Revoir Paris – d’Alice Winocour – 2022
Un attentat. Pas L’attentat. Pas tout à fait. Bien sûr, l’ombre pesante du 13 novembre est là, mais Alice Winocour fait un tout autre choix que la reconstitution fidèle des faits. Le bar où se déroule la tragédie est donc une sorte de condensé de toute l’horreur de ces tueries du 13 novembre. C’est un parti-pris fort, il y en a bien d’autres.
Le plus fort, sans doute, c’est de ne montrer non pas ce que le personnage principal a vu, mais ce dont elle se souvient. Le film, raconté à la première personne, commence pourtant au présent. Ce fameux soir de quasi-insouciance, où la légèreté semble être omniprésente. La caméra d’Alice Winocour capte cette légèreté par bribes, suivant le regard un peu absent de sa narratrice.
L’horreur surgit avec la soudaineté d’un coup de foudre. Ou plutôt d’une rafale. On n’en voit par grand-chose finalement, juste ce que le regard caché capte à travers la fumée, la poussière et les corps qui tombent. Et puis plus rien. « Après ça, je ne me souviens de rien » lance-t-elle en voix off, cette voix off qui reviendra régulièrement, plurielle, seules incartades hors du point de vue unique de cette femme au cœur des attentats.

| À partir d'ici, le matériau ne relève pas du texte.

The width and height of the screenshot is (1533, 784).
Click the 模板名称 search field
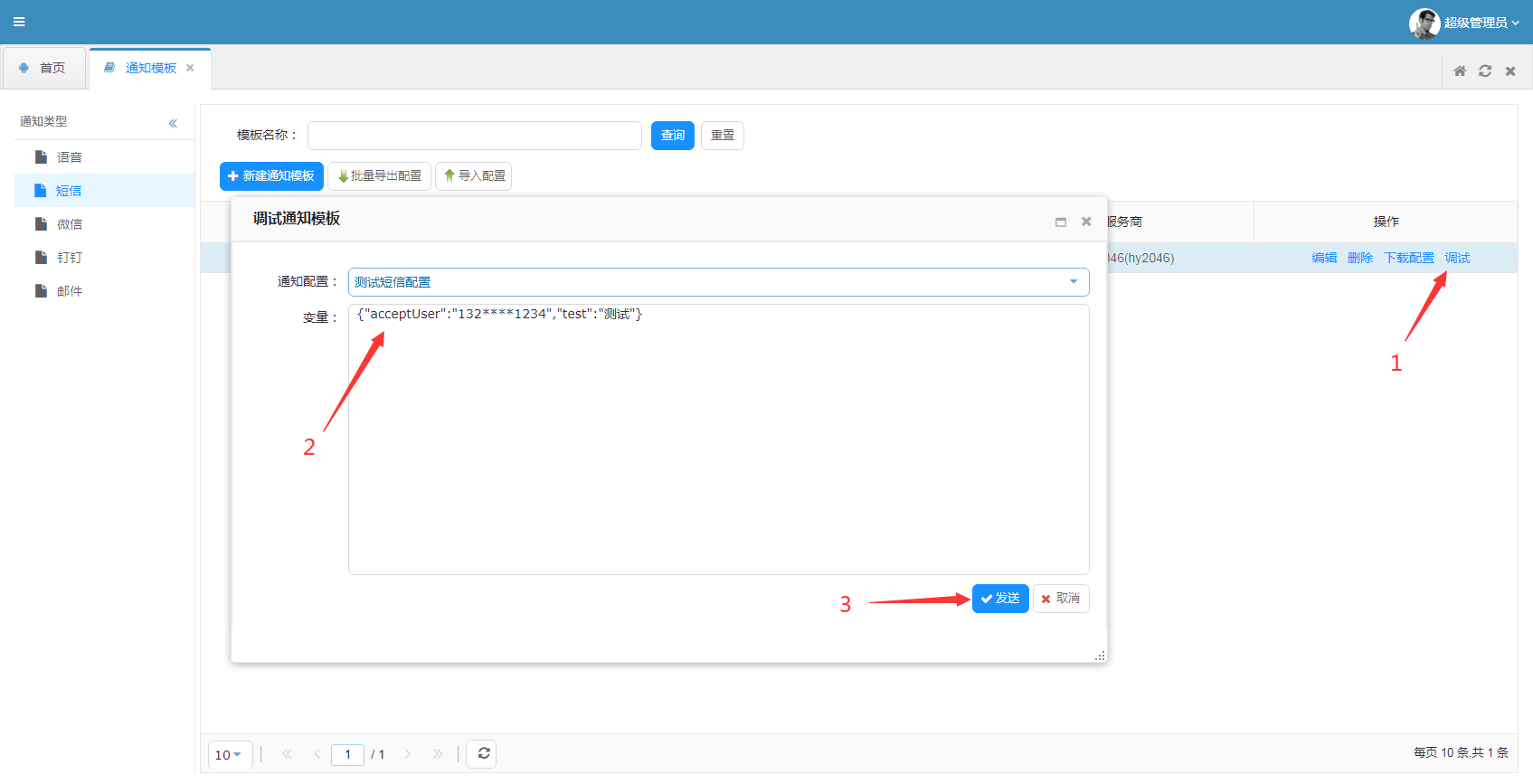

Cette femme qu’incarne Virginie Efira avec la justesse et l’intensité dont je ne me lasse pas de vanter l’immensité. Une bonne fois pour toutes : elle est non seulement la plus grande actrice française du moment, la plus grande actrice tout court du moment, elle est aussi de l’étoffe d’une Vivien Leigh, capable comme elle d’incarner tous les degrés de la passion, de la légèreté ou de la douleur, avec une même justesse absolue. Bon. J’aime cette actrice, avec une ferveur que je n’avais plus ressenti depuis bien longtemps. Point.
Virginie Efira est donc de toutes les scènes, et elle incarne formidablement ce film, que la scénariste et réalisatrice bâti presque comme une enquête, mais dénuée de tout effet facile. En tentant de reconstituer les faits précis de cette soirée d’horreur, la jeune héroïne tente de se reconstruire elle-même. Et Alice Winocour évoque l’impossibilité de revenir en arrière, la rupture totale qu’un événement à ce point traumatique représente. Au fur et à mesure que les détails reviennent, tout ce qui a été la vie d’avant s’estompe pour disparaître.
Le mari impuissant, joué par Grégoire Colin, s’éloigne peu à peu, en même temps que le grand blessé joué par Benoît Magimel (décidément revenu au sommet) prend une place grandissante. Ce glissement se fait avec une délicatesse extrême. Délicatesse et pudeur : Alice Winocour marche sur le fil, mais ne glisse jamais, maintenant constamment cet équilibre de l’émotion, sans verser vers le larmoyant. Et avec quelques superbes idées narratives, comme cette visite en forme de retrouvailles devant les Nymphéas…
Revoir Paris est la première fiction inspirée par ces attentats du 13 novembre 2015. On pouvait raisonnablement craindre le pire, dans un cinéma français peu habitué à se pencher si tôt sur les traumatismes nationaux. Mais il y a une telle pudeur dans le traitement, et en même temps une telle envie de cinéma, que l’émotion qui s’en dégage, qui est immense (toujours le cœur serré au moment où j’écris ces lignes), n’est jamais mortifère.
Il y a une formidable soif de vie dans ce vie. Et la scène finale, dont je ne dirai rien ici, est d’une simplicité, d’une justesse et d’une beauté rares. Revoir Paris est extrêmement fort, mais c’est aussi un film qui vous réconcilie avec la vie, l’espoir et, oui, une certaine forme de légèreté.